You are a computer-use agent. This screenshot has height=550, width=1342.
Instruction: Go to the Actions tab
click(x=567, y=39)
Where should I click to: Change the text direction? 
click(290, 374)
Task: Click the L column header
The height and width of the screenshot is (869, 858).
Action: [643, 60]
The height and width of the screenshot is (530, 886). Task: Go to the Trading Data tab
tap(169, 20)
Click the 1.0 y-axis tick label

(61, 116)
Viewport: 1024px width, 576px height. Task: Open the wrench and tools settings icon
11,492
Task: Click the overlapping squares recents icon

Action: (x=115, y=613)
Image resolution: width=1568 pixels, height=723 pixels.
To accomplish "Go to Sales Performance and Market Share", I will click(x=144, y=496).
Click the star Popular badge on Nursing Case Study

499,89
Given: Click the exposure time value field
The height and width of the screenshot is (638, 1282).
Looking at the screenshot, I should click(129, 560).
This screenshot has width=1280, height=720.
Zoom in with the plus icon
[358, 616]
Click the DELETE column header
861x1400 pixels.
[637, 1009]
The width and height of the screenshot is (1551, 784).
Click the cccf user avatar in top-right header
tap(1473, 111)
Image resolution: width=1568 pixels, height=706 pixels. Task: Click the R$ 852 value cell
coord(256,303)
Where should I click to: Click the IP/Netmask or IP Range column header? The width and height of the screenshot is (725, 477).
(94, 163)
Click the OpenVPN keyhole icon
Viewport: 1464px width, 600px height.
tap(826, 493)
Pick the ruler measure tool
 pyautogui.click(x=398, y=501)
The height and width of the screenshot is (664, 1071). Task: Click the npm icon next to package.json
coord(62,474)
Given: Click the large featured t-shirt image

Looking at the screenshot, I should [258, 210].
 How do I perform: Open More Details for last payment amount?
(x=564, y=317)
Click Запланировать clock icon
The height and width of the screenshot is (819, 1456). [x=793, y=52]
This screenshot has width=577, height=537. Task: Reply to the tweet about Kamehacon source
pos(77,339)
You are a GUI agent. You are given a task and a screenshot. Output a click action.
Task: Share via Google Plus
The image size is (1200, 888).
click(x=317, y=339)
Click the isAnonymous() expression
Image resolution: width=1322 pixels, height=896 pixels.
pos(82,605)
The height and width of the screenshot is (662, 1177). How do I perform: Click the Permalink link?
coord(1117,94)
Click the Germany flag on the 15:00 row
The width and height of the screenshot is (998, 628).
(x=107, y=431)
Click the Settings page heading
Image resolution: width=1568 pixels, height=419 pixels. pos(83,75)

***

Reproduce all of the records above line for line, with no changes to any character.

You are a computer-use agent. This screenshot has height=550, width=1342.
Instruction: Go to the Actions tab
click(x=567, y=39)
Where should I click to: Change the text direction? 
click(290, 374)
Task: Click the L column header
The height and width of the screenshot is (869, 858).
Action: [643, 60]
The height and width of the screenshot is (530, 886). Task: Go to the Trading Data tab
tap(169, 20)
Click the 1.0 y-axis tick label

(61, 116)
Viewport: 1024px width, 576px height. Task: Open the wrench and tools settings icon
11,492
Task: Click the overlapping squares recents icon

Action: (x=115, y=613)
Image resolution: width=1568 pixels, height=723 pixels.
To accomplish "Go to Sales Performance and Market Share", I will click(x=144, y=496).
Click the star Popular badge on Nursing Case Study

499,89
Given: Click the exposure time value field
The height and width of the screenshot is (638, 1282).
Looking at the screenshot, I should click(129, 560).
This screenshot has width=1280, height=720.
Zoom in with the plus icon
[358, 616]
Click the DELETE column header
861x1400 pixels.
[637, 1009]
The width and height of the screenshot is (1551, 784).
Click the cccf user avatar in top-right header
tap(1473, 111)
Image resolution: width=1568 pixels, height=706 pixels. Task: Click the R$ 852 value cell
coord(256,303)
Where should I click to: Click the IP/Netmask or IP Range column header? The width and height of the screenshot is (725, 477).
(94, 163)
Click the OpenVPN keyhole icon
Viewport: 1464px width, 600px height.
tap(826, 493)
Pick the ruler measure tool
 pyautogui.click(x=398, y=501)
The height and width of the screenshot is (664, 1071). Task: Click the npm icon next to package.json
coord(62,474)
Given: Click the large featured t-shirt image

Looking at the screenshot, I should [258, 210].
 How do I perform: Open More Details for last payment amount?
(x=564, y=317)
Click Запланировать clock icon
The height and width of the screenshot is (819, 1456). [x=793, y=52]
This screenshot has width=577, height=537. Task: Reply to the tweet about Kamehacon source
pos(77,339)
You are a GUI agent. You are given a task and a screenshot. Output a click action.
Task: Share via Google Plus
The image size is (1200, 888).
click(x=317, y=339)
Click the isAnonymous() expression
Image resolution: width=1322 pixels, height=896 pixels.
pos(82,605)
The height and width of the screenshot is (662, 1177). How do I perform: Click the Permalink link?
coord(1117,94)
Click the Germany flag on the 15:00 row
The width and height of the screenshot is (998, 628).
(x=107, y=431)
Click the Settings page heading
Image resolution: width=1568 pixels, height=419 pixels. pos(83,75)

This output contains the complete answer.